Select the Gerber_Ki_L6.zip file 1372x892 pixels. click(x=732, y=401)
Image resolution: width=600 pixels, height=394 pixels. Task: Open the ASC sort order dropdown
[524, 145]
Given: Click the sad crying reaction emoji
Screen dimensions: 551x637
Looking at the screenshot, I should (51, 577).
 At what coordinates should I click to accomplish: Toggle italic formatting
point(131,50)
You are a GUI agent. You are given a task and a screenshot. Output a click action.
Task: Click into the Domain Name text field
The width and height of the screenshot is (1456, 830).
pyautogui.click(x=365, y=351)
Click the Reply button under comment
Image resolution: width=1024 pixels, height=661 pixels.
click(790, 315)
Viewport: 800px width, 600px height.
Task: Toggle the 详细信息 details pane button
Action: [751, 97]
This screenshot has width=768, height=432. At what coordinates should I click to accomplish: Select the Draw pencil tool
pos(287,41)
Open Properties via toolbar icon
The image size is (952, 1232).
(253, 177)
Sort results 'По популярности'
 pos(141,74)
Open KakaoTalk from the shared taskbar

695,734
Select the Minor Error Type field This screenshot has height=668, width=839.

——————————

(作業内容): 上の一覧を最初の行から最後の行まで、一字も変えずにそのまま書き写してください。

(求める出力):
Select the Gerber_Ki_L6.zip file 1372x892 pixels. click(x=732, y=401)
Image resolution: width=600 pixels, height=394 pixels. Task: Open the ASC sort order dropdown
[524, 145]
Given: Click the sad crying reaction emoji
Screen dimensions: 551x637
Looking at the screenshot, I should (51, 577).
 At what coordinates should I click to accomplish: Toggle italic formatting
point(131,50)
You are a GUI agent. You are given a task and a screenshot. Output a click action.
Task: Click into the Domain Name text field
The width and height of the screenshot is (1456, 830).
pyautogui.click(x=365, y=351)
Click the Reply button under comment
Image resolution: width=1024 pixels, height=661 pixels.
click(790, 315)
Viewport: 800px width, 600px height.
Task: Toggle the 详细信息 details pane button
Action: [751, 97]
This screenshot has width=768, height=432. At what coordinates should I click to accomplish: Select the Draw pencil tool
pos(287,41)
Open Properties via toolbar icon
The image size is (952, 1232).
(253, 177)
Sort results 'По популярности'
 pos(141,74)
Open KakaoTalk from the shared taskbar

695,734
Select the Minor Error Type field This screenshot has height=668, width=839.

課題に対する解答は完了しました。